Poniżej relacja z meczu wraz z wypowiedziami szkoleniowców oraz zdjęciami.
Rozgrywki w lidze okręgowej dobiegają końca. Nysa rozegrała ostatni mecz na własnym boisku. Rywalem była drużyna prowadzona przez byłego wieloletniego trenera Nysa. – Już tyle lat jestem w piłce i byłem w tylu klubach, że trudno o sentymenty, chociaż zawsze przyjazd do Kłodzka to coś innego niż przyjazd do innego miasta. Fajnie, że syn gra w Nysie i trochę żałuję, że nie mogliśmy wystąpić we trójkę, czyli ja i mój starszy syn, który gra ze mną w Stroniu Śląskim — mówi Paweł Adamczyk. W kłodzkiej drużynie zagrał Michał, a w zespole Kryształu zabrakło na boisku Rafała i samego szkoleniowca.

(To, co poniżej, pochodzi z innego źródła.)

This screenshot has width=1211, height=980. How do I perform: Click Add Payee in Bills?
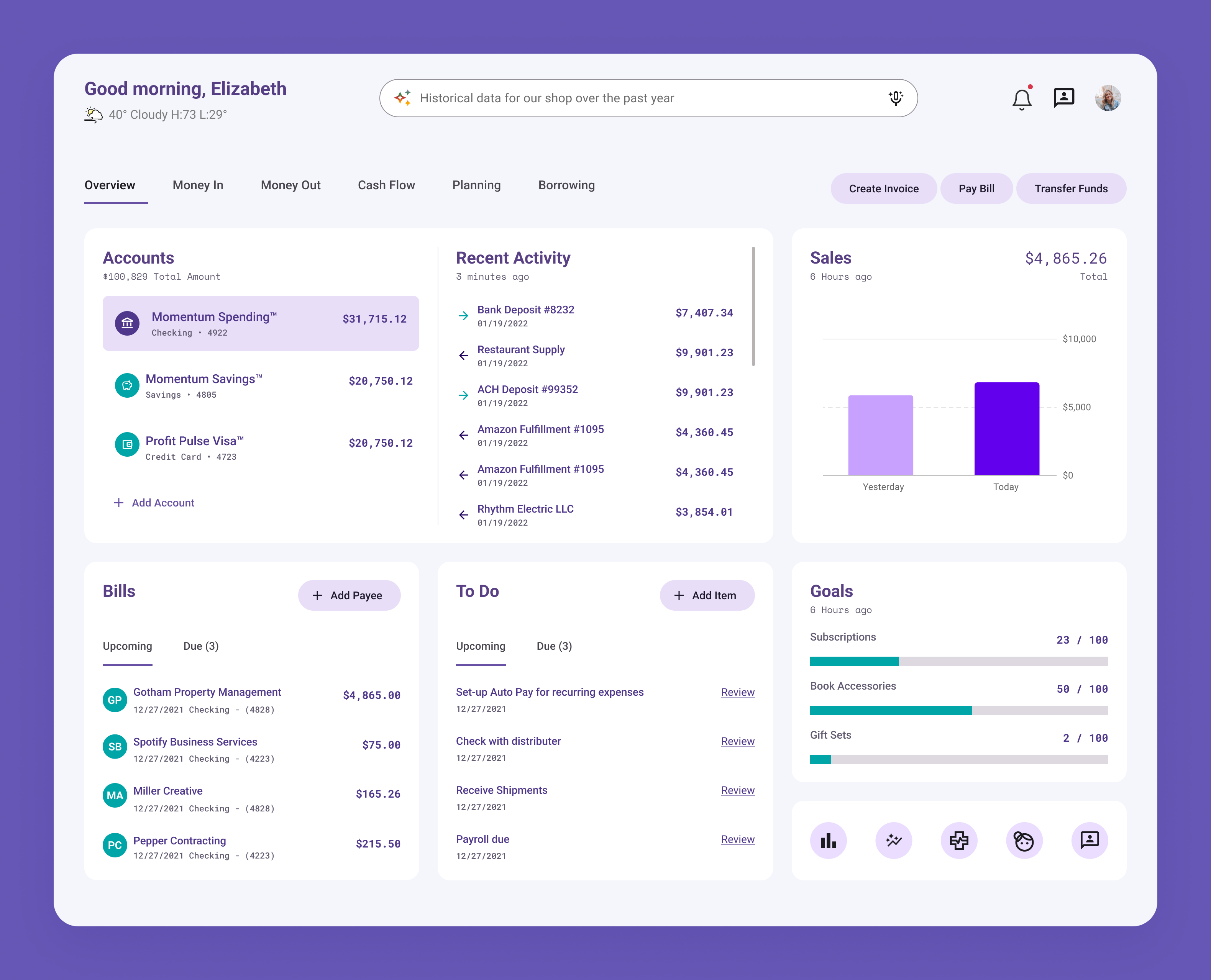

Jeśli chodzi o samo spotkanie, to obydwie drużyny grały już tylko o prestiż. – Nazwałbym to spotkanie lekkim i przyjemnym, ale bardzo sennym i leniwym — ocenił trener MKS, Krzysztof Konowalczyk. Sam pojedynek rozpoczął się od prowadzenia przyjezdnych. Rzut karny już w piątej minucie wykorzystał Mateusz Gabryś. Radość z prowadzenia przyjezdnych nie trwała długo. Dziesięć minut później był już remis za sprawą Dawida Siekania, który otrzymał szansę gry od pierwszej minuty. Jeszcze przed przerwą prowadzenie Nysie dał Mikołaj Bromboszcz.
– Gdy z kadry dwunastoosobowej wypada pięciu zawodników to trudno o dobry wynik. W tej sytuacji zagraliśmy, najlepiej jak potrafimy a przede wszystkim bardzo ambitnie i za to dziękuję swojej drużynie — mówił z kolei szkoleniowiec gości.
Na początku drugiej połowy prowadzenie podwyższył Jakub Grędy i emocje w meczu się skończyły. Do końcowego gwizdka wynik nie uległ zmianie i Nysa, zwyciężając 3:1, odniosła piętnaste zwycięstwo w sezonie.
MKS sezon zakończy w Witkowie, gdzie zmierzy się ze zdegradowanym już Gromem. Pojedynek rozegrany zostanie w sobotę o godz. 17:00.